* [SHORT EXERCISE]:
Copy out everything from the line containing "Given: Like the" down to the line containing "Looking at the", with "pink" replaced by "green" and nothing else changed. Give only those lines, and leave the pictures out.

* [EXTRACTED ENTRIES]:
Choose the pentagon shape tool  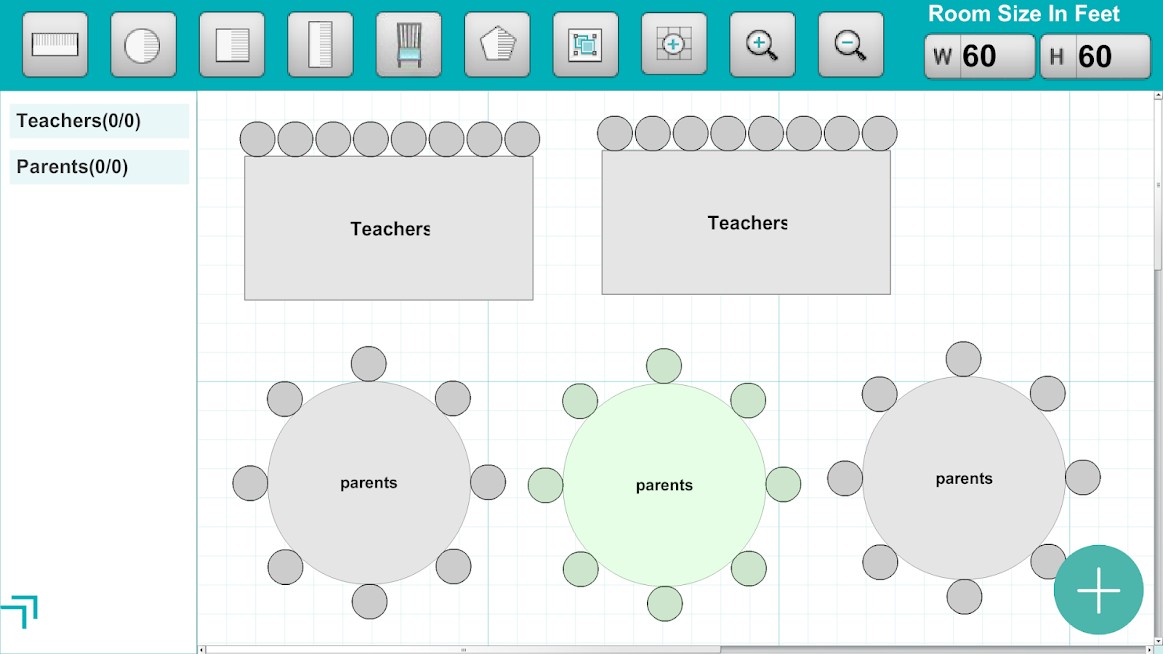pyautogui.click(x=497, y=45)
---
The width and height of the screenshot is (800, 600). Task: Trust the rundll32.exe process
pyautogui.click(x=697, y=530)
* * *
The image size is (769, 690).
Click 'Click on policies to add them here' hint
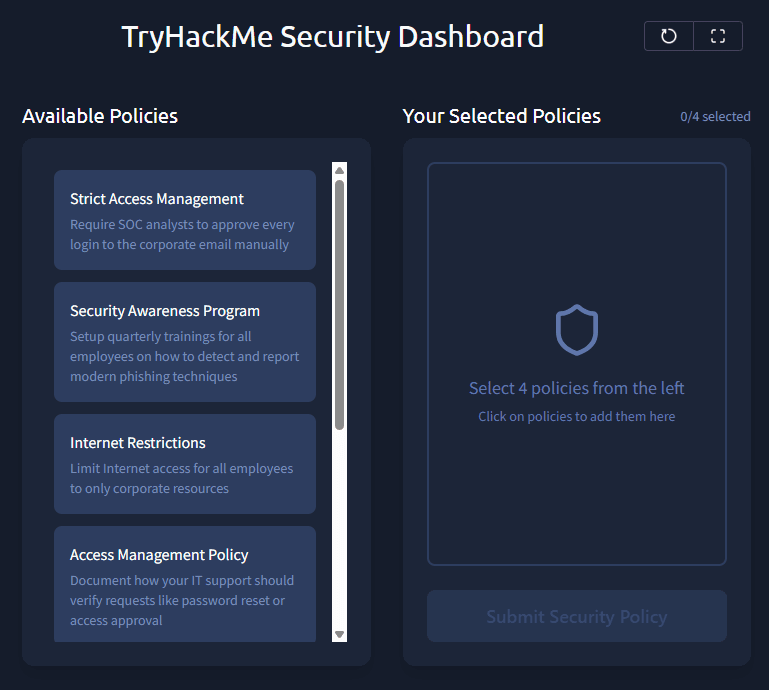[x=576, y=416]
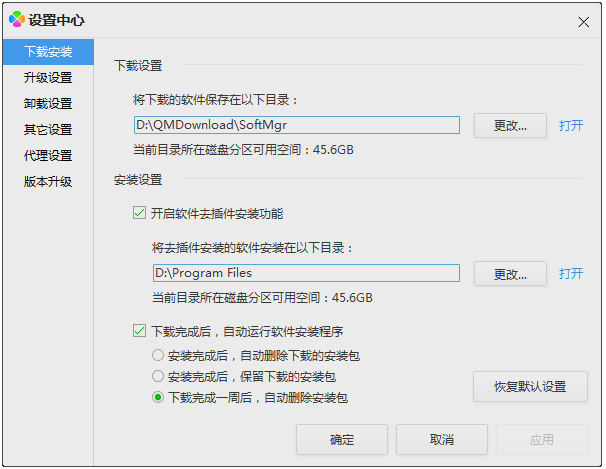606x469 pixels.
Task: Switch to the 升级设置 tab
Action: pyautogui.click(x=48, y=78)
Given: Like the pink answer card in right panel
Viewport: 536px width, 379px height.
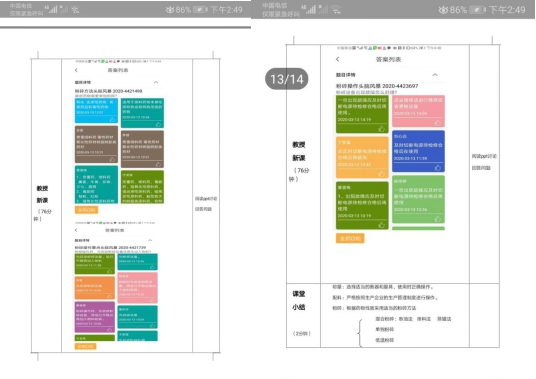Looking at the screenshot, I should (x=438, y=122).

* [TASK ANSWER]:
Given: Like the green answer card in right panel
Viewport: 536px width, 379px height.
Looking at the screenshot, I should (x=438, y=122).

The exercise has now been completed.